All the information provided in the previous chapters gave us a good look at what ElasticSearch is capable of, both in terms of indexing and querying. But their coverage was not nearly complete. One thing we would like to discuss in more detail is the functionalities of ElasticSearch that are not used every day, but can make our life easier when it comes to data handling.
Each of the following field types should be defined on an appropriate type level. So if you recall our sample mappings for our small library from Chapter 2, Searching Your Data, we would add any of the following types under the book
type mappings.
As you recall, each document indexed in ElasticSearch has its own identifier and type. In ElasticSearch there are two types of internal identifiers for the documents.
The first one is the _uid
field, which is the unique identifier of the document in the index and is composed of the document's identifier and the document type. This basically means that documents of different types that are indexed into the same index can have the same document identifier yet ElasticSearch will be able to distinguish them. This field doesn't require any additional settings; it is always indexed, but it's good to know that it exists.

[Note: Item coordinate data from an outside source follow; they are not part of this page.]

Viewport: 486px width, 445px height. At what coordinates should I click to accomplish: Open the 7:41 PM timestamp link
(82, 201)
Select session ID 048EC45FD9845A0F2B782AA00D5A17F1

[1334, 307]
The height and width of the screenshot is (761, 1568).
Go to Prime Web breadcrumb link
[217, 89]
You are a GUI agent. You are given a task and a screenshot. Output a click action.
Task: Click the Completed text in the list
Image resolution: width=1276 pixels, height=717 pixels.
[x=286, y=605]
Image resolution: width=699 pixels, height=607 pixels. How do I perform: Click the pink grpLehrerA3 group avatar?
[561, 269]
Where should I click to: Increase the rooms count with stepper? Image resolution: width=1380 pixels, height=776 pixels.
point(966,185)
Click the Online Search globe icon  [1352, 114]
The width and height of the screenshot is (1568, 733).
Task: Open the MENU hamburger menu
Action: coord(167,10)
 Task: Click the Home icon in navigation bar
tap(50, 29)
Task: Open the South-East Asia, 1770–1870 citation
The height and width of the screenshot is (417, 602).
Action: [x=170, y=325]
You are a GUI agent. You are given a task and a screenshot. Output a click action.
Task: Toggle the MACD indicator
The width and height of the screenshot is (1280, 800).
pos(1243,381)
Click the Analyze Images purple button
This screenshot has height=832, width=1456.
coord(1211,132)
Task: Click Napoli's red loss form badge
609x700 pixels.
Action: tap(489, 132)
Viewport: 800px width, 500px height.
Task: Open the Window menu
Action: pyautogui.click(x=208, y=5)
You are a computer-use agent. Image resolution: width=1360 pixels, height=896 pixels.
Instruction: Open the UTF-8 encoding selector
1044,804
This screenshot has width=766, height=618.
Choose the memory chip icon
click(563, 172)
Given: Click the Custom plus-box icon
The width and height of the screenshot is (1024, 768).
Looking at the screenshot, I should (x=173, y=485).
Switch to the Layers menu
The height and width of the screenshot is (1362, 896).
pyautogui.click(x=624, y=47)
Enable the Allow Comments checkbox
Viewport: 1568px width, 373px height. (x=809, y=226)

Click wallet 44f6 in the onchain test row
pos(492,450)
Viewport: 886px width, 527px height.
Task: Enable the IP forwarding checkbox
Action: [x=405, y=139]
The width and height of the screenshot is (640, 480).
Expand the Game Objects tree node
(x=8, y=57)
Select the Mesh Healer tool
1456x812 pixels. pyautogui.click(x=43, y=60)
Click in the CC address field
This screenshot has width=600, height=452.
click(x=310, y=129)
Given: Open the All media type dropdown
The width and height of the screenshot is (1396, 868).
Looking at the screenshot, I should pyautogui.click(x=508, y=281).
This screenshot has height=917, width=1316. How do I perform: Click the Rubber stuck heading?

The second field holding an identifier is the _id
field. This field stores the actual identifier set during index time. In order to enable the indexing of the _id
field (and storing it if possible), we need to add the _id
field definition just like any other property in our mappings (although as said before, please add it in the body of the type definition).
So, our sample book type definition will look like the following:
{ "book" : { "_id" : { "index": "not_analyzed", "store" : "no" }, "properties" : { . . . } } }
As you can see, in the previous example, we said that we want our _id
field to be indexed, but not analyzed and we don't want to store it.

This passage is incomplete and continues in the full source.